**The problem**
Please swap "icon" for "button" everywhere in the material, changing nothing else, and leave the pictures out of your answer.

--

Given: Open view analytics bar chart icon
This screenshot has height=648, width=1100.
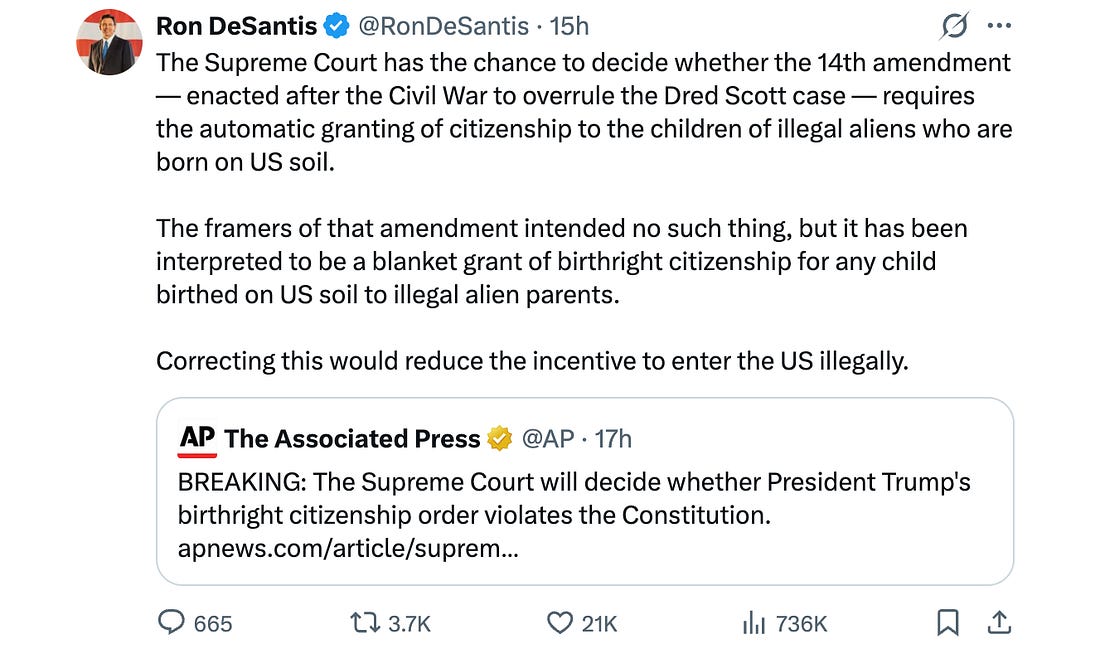Looking at the screenshot, I should point(752,623).
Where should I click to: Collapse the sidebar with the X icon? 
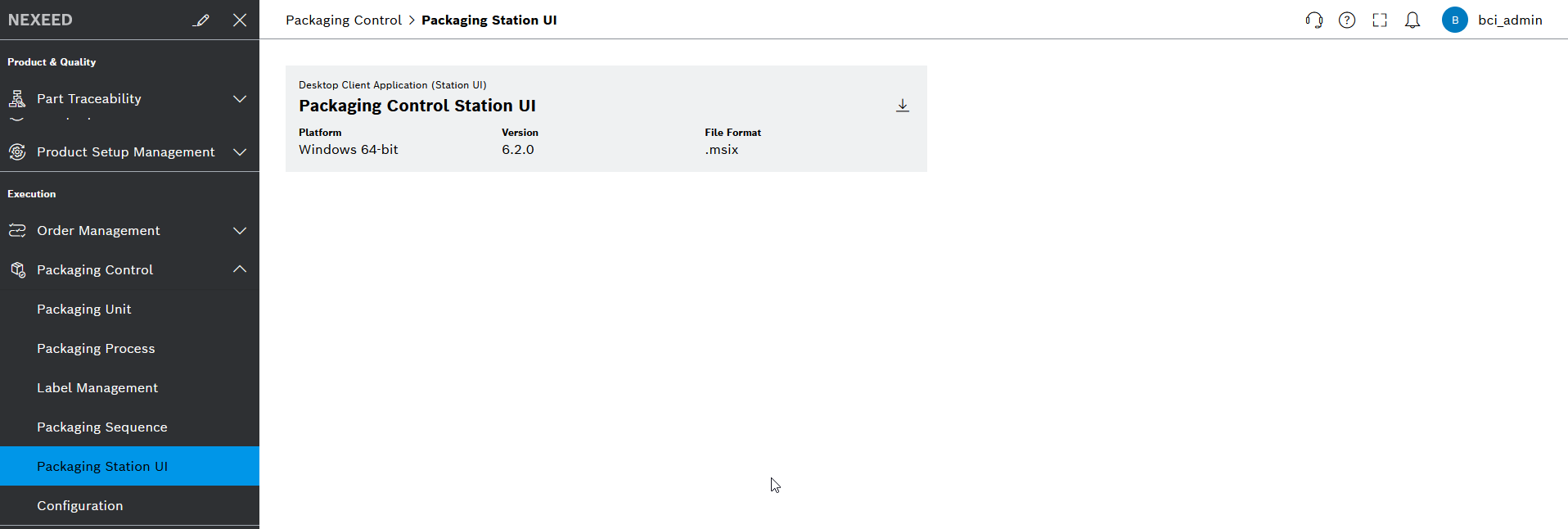(240, 20)
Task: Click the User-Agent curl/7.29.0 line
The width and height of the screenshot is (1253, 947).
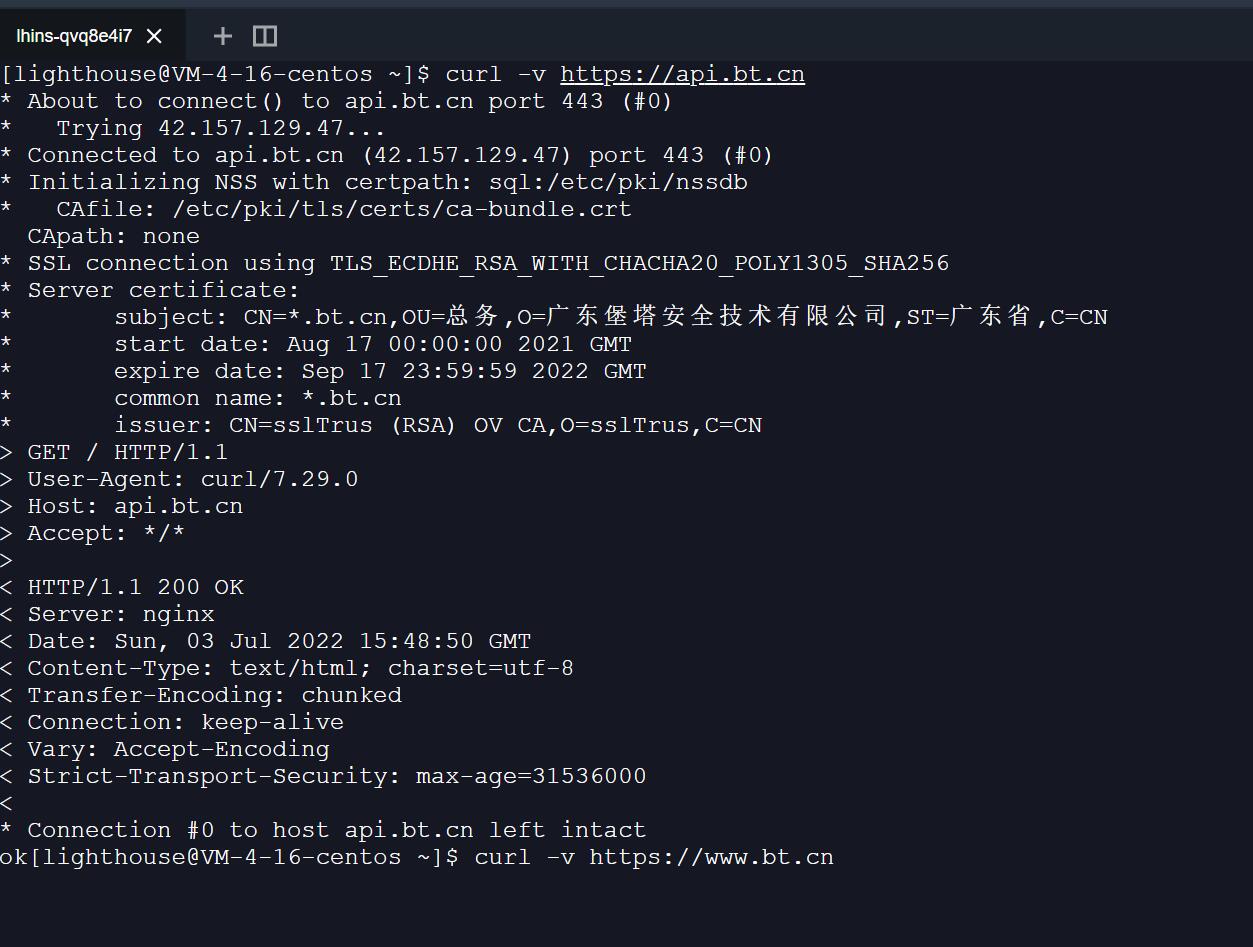Action: (192, 479)
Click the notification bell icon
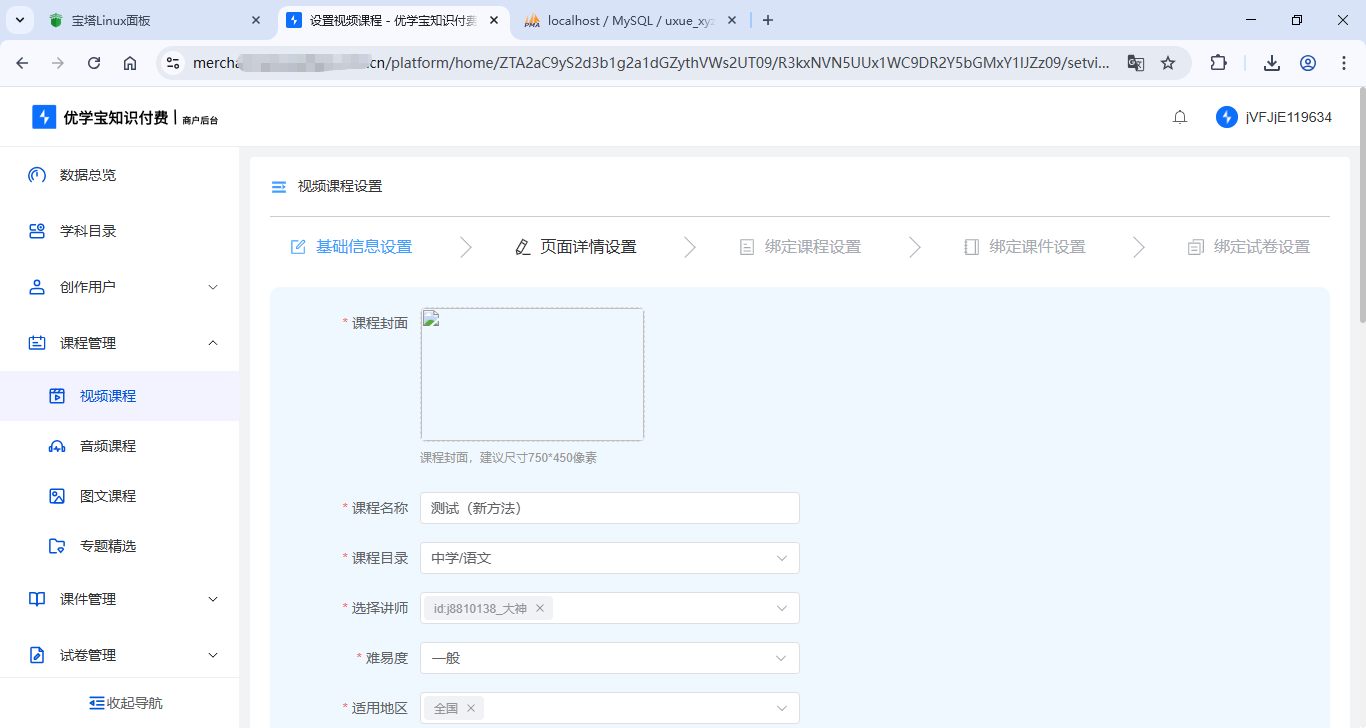1366x728 pixels. (x=1180, y=117)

--

**Full output**
Given: Open view analytics bar chart button
This screenshot has height=648, width=1100.
Looking at the screenshot, I should point(752,623).
Where should I click to: Collapse the sidebar with the X button? 
(240, 20)
Task: Click the User-Agent curl/7.29.0 line
The width and height of the screenshot is (1253, 947).
Action: (192, 479)
Click the notification bell button
1366x728 pixels. (x=1180, y=117)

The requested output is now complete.